North China Pharmaceutical Group Corporation (NCPG), the parent company of Welcome, was later added as co-defendant.

A litigation lasting for 17 years

The case was firstly trialed in District Court for the Southern District of New York in 2013, where the jury imposed a damage compensation against Welcome and NCPG for around 147.8 million USD. Jiangshan settled the claims against it for $10.5 million after the motion for summary judgment was denied in 2011, Weisheng and Northeast settled for 22.5 million USD and 0.5 million USD on the eve of jury’s deliberation. The case went on against the other co-defendants.

In 2016, US Court of Appeals for the Second Circuit reversed the district court’s holding, helding that the district court was bound to defer to the facially reasonable explanation of Chinese law submitted by the Ministry of Commerce of the People’s Republic of China, where is explained that Chinese law requires the defendants to undertake the anticompetitive conductat issue. The Supreme Court reversed 2nd Circuit’s holding in 2018, holding that 2nd Circuit afforded too much deference to the Ministry’s submissions, and remanded to carefully consider but not conclusively defer to the Ministry’s views.
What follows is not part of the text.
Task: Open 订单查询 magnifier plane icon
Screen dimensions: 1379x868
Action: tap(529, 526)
In August, the 2nd Circuit finally made rulings that they will reverse the District Court’s holding and remand with instructions to dismiss the complaint.

Parties agreed the anticompetitive conduct occurred

Different from most antitrust cases, the parties in this case generally agreed that the complaints conducts did occur with argument that Chinese law required them to do so.
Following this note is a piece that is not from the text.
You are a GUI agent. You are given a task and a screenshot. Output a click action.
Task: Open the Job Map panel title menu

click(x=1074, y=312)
In 1996, Chinese companies (specifically the Defendants at issue) started a price war against each other, and therefore occupied bigger global market of Vitamin C. In order to regulate the export of Vitamin C, PRC Ministry of Foreign Trade and Economic Cooperation and State Drug Administration announced the Notice Relating to Strengthening the Administration of Vitamin C Production and Export, where it is stated that the price of Vitamin C shall be strictly controlled. 

Beginning in 2000, another price war flattened Chinese Vitamin C export prices, and by 2001, the defendants succeeded in capturing about 60% of the global market for Vitamin C. In December 2001, after China entered into WTO, China represented to the WTO that, beginning in January 2002, it “gave up export administration of … vitamin C.” Therefore, in 2002 China adopted a PVC (Price Verification Chop) regime for manage the price of Vitamin C, where the price would be reviewed by each import and export chamber rather than Customs. In 2003, the Chamber published a notice informing members that “industry agreed export prices [for Vitamin C] … have been revised” and that the “agreed prices are the minimum prices.” [1]

The Court therefore held that the applicable Chinese law during the relevant period [including both the PVC regime and the Chamber’s 2002 delegation of price-coordination authority to the Sub-Committee] required the defendants, as Vitamin C manufacturers and exporters, to fix the price of Vitamin C sold on the international market.

PRC Ministry of Commerce also submitted 4 statements with the Court as amicus curiae. Such statements stated that the alleged fixed price limited export behavior of Chinese companies was required by the Chinese government that time in order to maintain the normal market order, which was a kind of special management and control method during the process of economic system transformation of China.

The Court’s Holding

After also analyzing other elements (Nationality of the Parties and Site of the Anticompetitive Conduct, Effectiveness of Enforcement and Alternative Remedies, Foreseeable Harms to American Commerce, Reciprocity, Possible Effect upon Foreign Relations) as instructed by SCOTUS and based on above facts and analysis, the Court finally reached the conclusion that a true conflict between US law and PRC law exists, and therefore Principle of International Comity applies, where dismissal of the lawsuit is mandated.

Comments stated that this case is helpful for MNEs to better analysis its risk in potential antitrust litigations filed in US, analyzing whether there are exempts that would bar the plaintiffs for proceeding a time-consuming and costing litigation, which would severely obstruct its business development.

 


[1] The abovementioned regulations are no longer valid since 2010.